Con las vacaciones de verano ya comenzadas, los pequeños aún no pueden disfrutar de un lugar pensado para ellos. Claro que el aún es relativo ya que la desidia observada en el vallado de la obra, en la que hace semanas no trabaja nadie, ocasionó que queden lugares abiertos entre las rejas que son aprovechados por algunos pequeños para introducirse en el lugar sin que se pueda garantizar mínimamente su seguridad.
En tanto, la casilla del guarda del parque -quien brilla por su ausencia- permanece en un extremo de la plaza, abandonada y pintarrajeada.
Esta ausencia -ocasionada quizá por una vieja rencilla instaurada hace años entre los guardaparques y el gobierno a raíz del pedido de los primeros de ser efectivizados en sus tareas y dejar de ser contratados como monotributistas- ha provocado que en los últimos meses, el predio haya sufrido grandes daños.
Algunos vecinos, hartos de esperar a que el jefe de gobierno porteño se decida a inaugurar la obra, decidieron tomar el toro por las astas y quitaron los plásticos que recubren a los aparejos implantados en el lugar para realizar ejercicios físicos.
Otro problema a la vista es la fragilidad de las medidas de seguridad tomadas para llevar a cabo la obra.
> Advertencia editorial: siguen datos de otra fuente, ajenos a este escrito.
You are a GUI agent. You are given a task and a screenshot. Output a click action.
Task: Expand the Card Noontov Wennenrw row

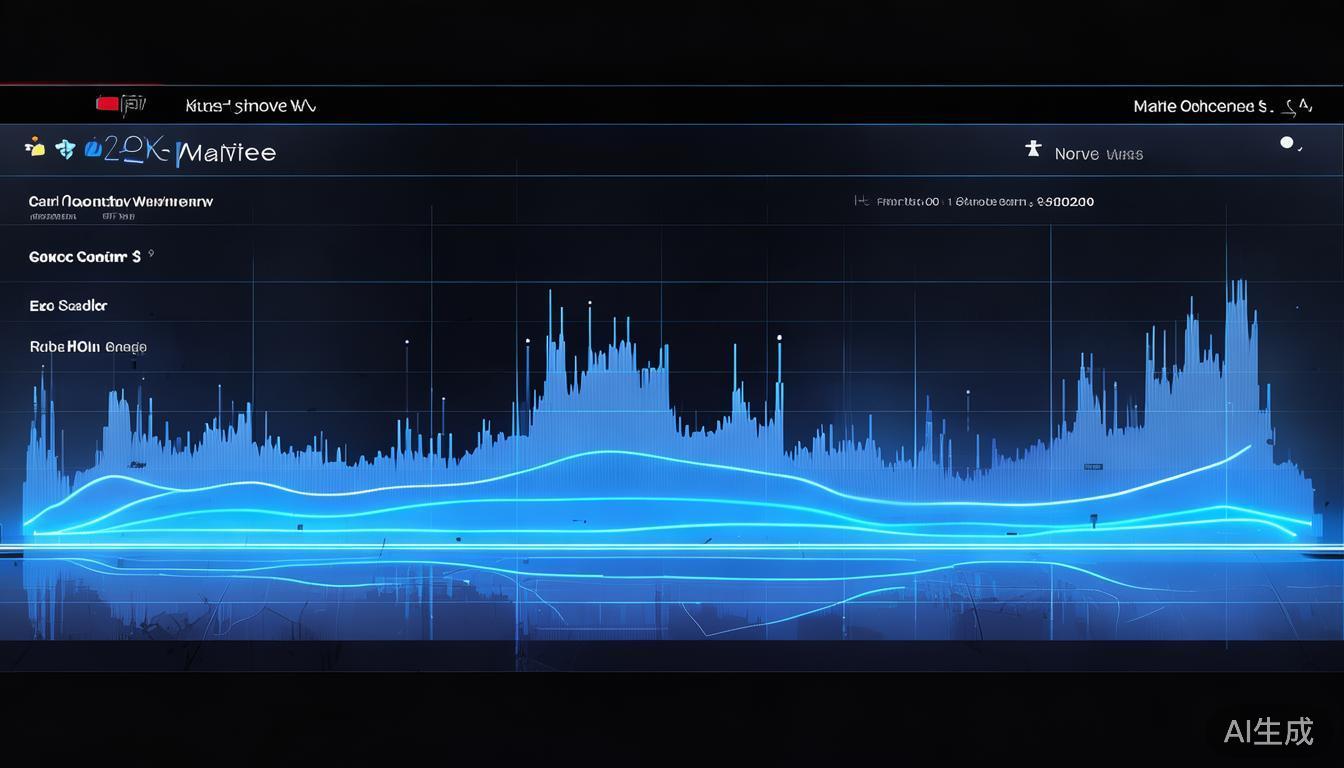tap(121, 202)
En julio se quitaron algunas rejas para hacer pasar a las máquinas topadoras, las cuales permanecen aún amarradas con alambres, con lo que la plaza queda abierta durante toda la noche y a merced de grafiteros y jóvenes que se reúnen en el lugar a tomar bebidas alcohólicas, cuyos residuos -tanto materiales como fisiológicos- quedan esparcidos por un lugar que entre la mañana y la tarde recibe la visita de los más pequeños.